The formal opening of the 2004-05 academic year will be celebrated with opening week activities that run from Friday, Aug. 27, to Sunday, Sept. 5. The college, which begins classes on Tuesday, Aug. 31, begins this academic year on the heels of its strongest recruiting year and second-strongest fund-raising year and with one of the top five graduation rates west of the Mississippi.
The college has seen a 33 percent increase in applications in the past three years, said Tony Cabasco, dean of admission and financial aid, with the college receiving an all-time high of nearly 2,600 applications for this year’s entering class. "The quality of the admitted pool is the best we’ve ever had."
The entering class this year, said Cabasco, contains an interesting mix of scholastic and extra-curricular achievement. The class, which includes nine Eagle Scouts, 17 student body or senior class presidents, and 270 students with community service experience, has a median SAT score of 1340 and a median ACT score of 30. The student body as a whole will number approximately 1,450 and hale from about 45 states and 30 nations.
Whitman students, ranked by the Princeton Review as among the most satisfied in the country, continue to support Whitman with an ever-increasing retention rate. The retention rate for first-years (freshmen) who return to Whitman as sophomores is currently at 95 percent, and the college’s graduation rate is 86 percent, statistics envied by colleges and universities across the country.
Whitman’s tuition for the coming academic year is $26,870, but approximately 70 percent of Whitman’s students will receive some kind of financial aid, said Cabasco, with the average need-based aid package including scholarship, loan and work study coming in at around $17,500; the average scholarship package will be about $13,300.
Even the full tuition amount represents only about 40 percent of the cost of an individual education at Whitman, according to John Bogley, vice president for development and college relations. "The rest of a Whitman education, which includes an average class size of 15 and a faculty-to-student ratio of 1 to 10, is covered by income from the college’s endowment and the support of people who believe in what we do here.
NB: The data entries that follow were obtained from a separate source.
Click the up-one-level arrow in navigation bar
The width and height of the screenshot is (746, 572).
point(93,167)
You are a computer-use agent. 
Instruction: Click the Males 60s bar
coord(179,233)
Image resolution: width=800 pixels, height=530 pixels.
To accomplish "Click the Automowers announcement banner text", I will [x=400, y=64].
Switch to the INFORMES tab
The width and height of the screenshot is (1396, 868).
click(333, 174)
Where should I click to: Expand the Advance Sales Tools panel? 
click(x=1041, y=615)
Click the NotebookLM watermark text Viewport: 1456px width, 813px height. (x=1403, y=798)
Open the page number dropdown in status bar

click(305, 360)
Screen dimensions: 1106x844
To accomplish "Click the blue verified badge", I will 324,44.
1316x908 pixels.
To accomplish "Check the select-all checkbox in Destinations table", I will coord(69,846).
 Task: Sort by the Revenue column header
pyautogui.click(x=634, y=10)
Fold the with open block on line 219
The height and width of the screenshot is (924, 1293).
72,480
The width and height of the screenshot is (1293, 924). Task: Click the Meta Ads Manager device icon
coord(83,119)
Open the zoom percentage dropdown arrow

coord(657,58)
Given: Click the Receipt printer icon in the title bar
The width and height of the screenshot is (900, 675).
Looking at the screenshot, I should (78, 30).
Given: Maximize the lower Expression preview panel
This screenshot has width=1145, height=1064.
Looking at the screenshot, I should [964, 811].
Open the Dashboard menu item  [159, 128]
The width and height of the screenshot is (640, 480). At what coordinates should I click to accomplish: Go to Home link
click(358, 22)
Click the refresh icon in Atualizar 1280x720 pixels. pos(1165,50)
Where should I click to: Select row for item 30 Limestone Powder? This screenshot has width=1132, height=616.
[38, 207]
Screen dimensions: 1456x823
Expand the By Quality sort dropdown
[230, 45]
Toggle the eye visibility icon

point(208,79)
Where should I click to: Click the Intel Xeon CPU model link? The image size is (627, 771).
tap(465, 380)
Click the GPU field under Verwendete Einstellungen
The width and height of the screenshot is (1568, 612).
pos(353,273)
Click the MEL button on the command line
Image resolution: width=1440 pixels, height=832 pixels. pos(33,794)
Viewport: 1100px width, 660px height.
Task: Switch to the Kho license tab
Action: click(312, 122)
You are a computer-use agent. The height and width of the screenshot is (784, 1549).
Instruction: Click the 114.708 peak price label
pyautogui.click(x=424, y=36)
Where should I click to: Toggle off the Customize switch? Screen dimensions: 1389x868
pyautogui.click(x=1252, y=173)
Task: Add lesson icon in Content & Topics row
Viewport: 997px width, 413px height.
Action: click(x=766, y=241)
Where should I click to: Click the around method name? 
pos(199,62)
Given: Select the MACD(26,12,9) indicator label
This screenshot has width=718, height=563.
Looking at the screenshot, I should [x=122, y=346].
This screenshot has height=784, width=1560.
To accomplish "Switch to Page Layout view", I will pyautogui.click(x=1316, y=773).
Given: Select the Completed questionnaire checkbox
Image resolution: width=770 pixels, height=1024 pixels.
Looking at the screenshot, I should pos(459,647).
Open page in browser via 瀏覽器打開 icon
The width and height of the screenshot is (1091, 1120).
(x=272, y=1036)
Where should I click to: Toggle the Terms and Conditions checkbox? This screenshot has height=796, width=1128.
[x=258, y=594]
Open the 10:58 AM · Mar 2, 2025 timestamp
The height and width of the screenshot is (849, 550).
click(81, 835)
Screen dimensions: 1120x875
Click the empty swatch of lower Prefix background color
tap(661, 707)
This group includes alumni, friends of the college and foundations and corporations.
"What we do at Whitman is provide a personalized, rigorous and engaging liberal arts education, and we are fortunate to have the kind of support we do from many sources." Whitman raised approximately $14.1 million dollars during the last fiscal year (July 1, 2003 to June 30, 2004), said Bogley, with more than $13.5 million coming from private donations.